Lorna turns to a grinning Rosie.
“Buster made it?!”
“Yup. Looks like I have a new dog.” She rubs sleep from her eyes.
“You’re taking him to Jakarta?”
“Vet said it was a peachy idea. Since it’s impossible to find him a home here. Because of Muslim prohibitions. I should have been more sensitive to Amin. Attitudes change from island to island. The Balinese like barking dogs for protection. I told you my Jakarta neighbors loved Kutta. A lot of city professionals have pets. Anyway, the vet was super relieved that I could adopt Buster.” Yesterday’s anxious face is now alive with relief and excitement.
“You’ll have one more friend in Jakarta.”
“Can’t have too many.” She laughs. “Hey, where’s the massage queen?”
Lorna frowns. “I haven’t seen Celeste this morning.”
Neela pours Rosie’s coffee. “You ask about Ibu. She sailed for Bali to catch an earlier flight to Thailand. She left you ladies a letter.”
Rosie accepts the ivory vellum envelope then hands it to Lorna.
Lorna removes the letter, placing it on the table between them.
Dear Friends,
Apologies for my stupid, panicky behavior yesterday. I was too full of my own heartache to respond with any dignity. I admire the nobility you both showed.
Attached is a money order which I hope Rosie will give the veterinarian to pay for treating what I imagine will be her dog.
Rosie stares at Lorna, who grins.
There is enough left over to help him develop the clinic. I’m certain more animals will be rescued by other decent folk.
I hope against hope that we meet again. All of us. My address and email are below. Farewell and thank you for four idyllic days.”
With great affection,
Celeste
Rosie is shaking her head and Lorna once again marvels that the gelled spikes don’t move. “The white lady buying absolution. So-damn-typical.”
Lorna studies her young friend’s resolute eyes. “Maybe,” she begins, then pauses for the right words. “Maybe it’s only a matter of degree how different we are from Celeste.”
Rosie shrugs, stares at the ocean.
“Even if my very ancient ancestors were Indonesian, I now travel with a London education and salary.”
Rosie glowers.
“Which buy me access, comforts, with largely insulate me.”

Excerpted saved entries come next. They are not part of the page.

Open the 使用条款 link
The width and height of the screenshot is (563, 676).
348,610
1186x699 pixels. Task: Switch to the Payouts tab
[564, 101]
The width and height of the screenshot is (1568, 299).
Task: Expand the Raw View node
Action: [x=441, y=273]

“OK, Professor,” Rosie sighs. “OK, maybe she did her best.”
“Maybe we each did.”
“And Buster survived.”
Rosie can’t help herself—“Idyllic?”
Lorna shrugs. “You’re the linguist. I’m just an historian.”
Neela places two elaborate breakfasts on the table: breads, fruit, eggs and potatoes.
“Sorry, I didn’t order…” Rosie begins
“Compliments of Ibu Celeste,” Neela smiles sadly.
“Terima Kasih,” they say in unison.
Paradise, Lorna will tell Tracy, is more complicated than you might imagine.